The proposal, spearheaded by Democratic state Representative Holly Stover, will be debated during a Maine Legislature committee meeting on Tuesday. It would provide $30 million in grants to lobster fishermen affected by new federal regulations that allegedly greatly restrict the areas in which they can fish. Other fishermen would also be eligible for grants, which would be distributed by the Maine Department of Marine Resources.
“The lobster industry is an economic driver of our local economy, hands down,” Stover told the Associated Press. “This is not a fisheries disaster, this is an economic disaster.”
If approved during the committee meeting, lobster fishermen will be able to apply for grants through the fund. The grants can be used to help sustain the livelihood of fishermen, such as for boat payments and purchasing new equipment for the boats. They can also be used for situations outside of their boats, such as for mortgages and other critical payments.
The proposal already has one major endorsement by the Maine Lobstermen’s Association, which plans to testify on behalf of the proposal during its debate on Tuesday. Maine Lobstermen’s Association Executive Director Patrice McCarron told AP that the proposed fund will help recognize “that the lobster industry is being hit hard by the whale rules.”
About 950 square miles of the Gulf of Maine were closed for fishermen between October and January, according to new federal regulations. The closure has greatly affected the area in which lobster fishermen can work, and was proposed in order to provide more room for critically endangered whales to settle and breed. Many species of whales are suffering from low reproduction rates and high mortality.

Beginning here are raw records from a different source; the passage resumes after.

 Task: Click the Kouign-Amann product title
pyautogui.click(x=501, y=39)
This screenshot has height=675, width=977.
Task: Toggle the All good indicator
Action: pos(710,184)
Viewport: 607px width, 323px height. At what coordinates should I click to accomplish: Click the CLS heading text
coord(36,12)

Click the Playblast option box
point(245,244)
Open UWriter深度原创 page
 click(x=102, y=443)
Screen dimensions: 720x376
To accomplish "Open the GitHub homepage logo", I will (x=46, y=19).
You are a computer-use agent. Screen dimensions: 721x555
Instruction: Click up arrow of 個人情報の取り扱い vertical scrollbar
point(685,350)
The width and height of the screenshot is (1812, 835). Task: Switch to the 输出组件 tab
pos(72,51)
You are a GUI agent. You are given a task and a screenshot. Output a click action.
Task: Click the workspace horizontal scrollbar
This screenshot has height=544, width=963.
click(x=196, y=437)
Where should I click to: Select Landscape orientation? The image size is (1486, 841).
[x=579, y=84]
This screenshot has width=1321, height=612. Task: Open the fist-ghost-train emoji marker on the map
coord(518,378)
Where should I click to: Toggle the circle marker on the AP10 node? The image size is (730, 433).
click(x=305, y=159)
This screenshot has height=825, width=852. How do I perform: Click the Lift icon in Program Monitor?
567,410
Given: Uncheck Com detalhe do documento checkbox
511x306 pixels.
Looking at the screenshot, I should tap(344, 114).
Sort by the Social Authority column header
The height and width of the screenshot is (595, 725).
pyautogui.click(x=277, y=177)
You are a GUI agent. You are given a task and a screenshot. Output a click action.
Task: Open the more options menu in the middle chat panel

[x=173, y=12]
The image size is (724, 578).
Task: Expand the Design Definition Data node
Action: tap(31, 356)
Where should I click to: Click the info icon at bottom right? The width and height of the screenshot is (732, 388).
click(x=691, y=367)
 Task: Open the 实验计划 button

However, the Gulf of Maine closure is not the only regulation that was introduced that could be hurting the industry. According to the Sierra Club, lobster fishermen are required to attach more lobster traps to each of their lines. Further, they are expected to splice “weak rope” sections into their lines, something that has not been scientifically proven to help conservation efforts for either lobsters or whales.
“Without that evidence, you’re kind of undertaking a scientific experiment on this species that’s critically endangered,” Natural Resources Defense Council scientist Francine Kershaw told the Sierra Club.